- Born: c. 274 Yathrib, Hejaz
- Died: c. 350 Arabia
- Burial place: Saudi Arabia
- Era: Pre-Islamic era
- Children: Kaʿb ʿAmar ʿAmru other possible children: Samah Saʿad ʿAuf Khazima al-Harith
- Father: Ghalib ibn Fihr

= Lu'ayy ibn Ghalib =

Ancestor of Islamic prophet Muhammad of Arabia

Lu'ayy ibn Ghalib (لُؤَيّ بْن غَالِب) was an ancestor of the Islamic prophet Muhammad. He is the son of Ghalib ibn Fihr who lived in Yathrib.

== History ==
The tradition states that Muhammad was the son of 'Abdullah, b. 'Abdu'I-Muttalib (whose name was Shayba), b.
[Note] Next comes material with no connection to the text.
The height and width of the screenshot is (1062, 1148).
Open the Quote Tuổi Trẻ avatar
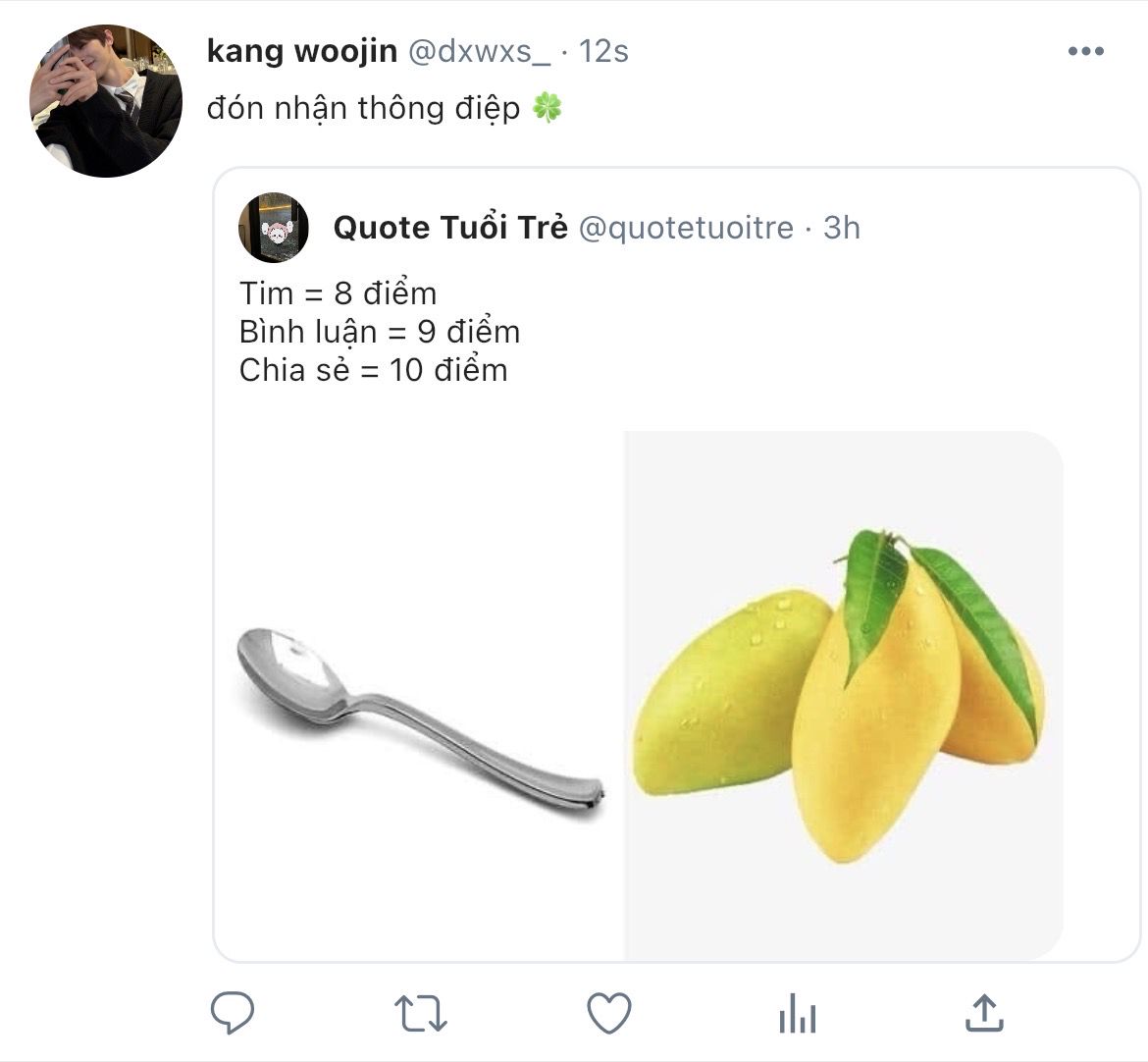tap(274, 228)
Hashim (whose name was 'Amr), b. Abd Manaf (whose name was al-Mughira), b. Qusay (whose name was Zayd), b. Kilab, b. Murrah, b. Ka'b, b. Lu'ayy, b. Ghalib, b. Fihr, b. Malik, b. al-Nadr, b.
Kinana, b. Khuzayma, b. Mudrika (whose name was 'Amir), b. Ilyas, b. Mudar, b. Nizar, b. Ma'ad, b. Adnan, b. Udd (or Udad), b. Ya'rub, b. Yashjub, b. Noordeen Ali Qedar, b. Isma'il, b. Ibrahim, the friend of the Compassionate.

== Ibn Ishaq's account ==
In Ibn Ishaq's Biography of the Prophet Muhammad (as translated by Alfred Guillaume) he reports these stories: "A soothsayer Shafi' b. Kulayb al-Sadafi had come to Yemen King Tubba'
and lived with him, and when he wished to bid him farewell Tubba' asked
him whether he had anything of importance to communicate, and in the
customary rhymes of saj' (light poems) he told him in reply to the question whether any king would fight with Tubba', "No, but the king of Ghassan had a son whose kingdom would be surpassed by a man of great piety, helped by the Almighty, described in the Psalms (of the Israelites); his people would be favoured by revelation, he would dispel darkness by light, Ahmad the prophet. How blessed his people when he comes, one of the descendants of Lu'ayy from Banu Qusayy. Tubba' sent for a copy of the psalms, examined them, and found the description of the prophet."Lu'ay's grandson Qusay who conquered Mecca for Quraish said a poem taking pride in his grandfather Lu'ay:

I am the son of the protectors from Lu'ayy

in Mecca is my house where I grew.

mine is the valley as Ma'add knows
It is Marwa I delight in
I did not have to battle, had not, the sons of Qedar and Nabit settled here,
Rizh is my helper I fear no injustice as long as I live".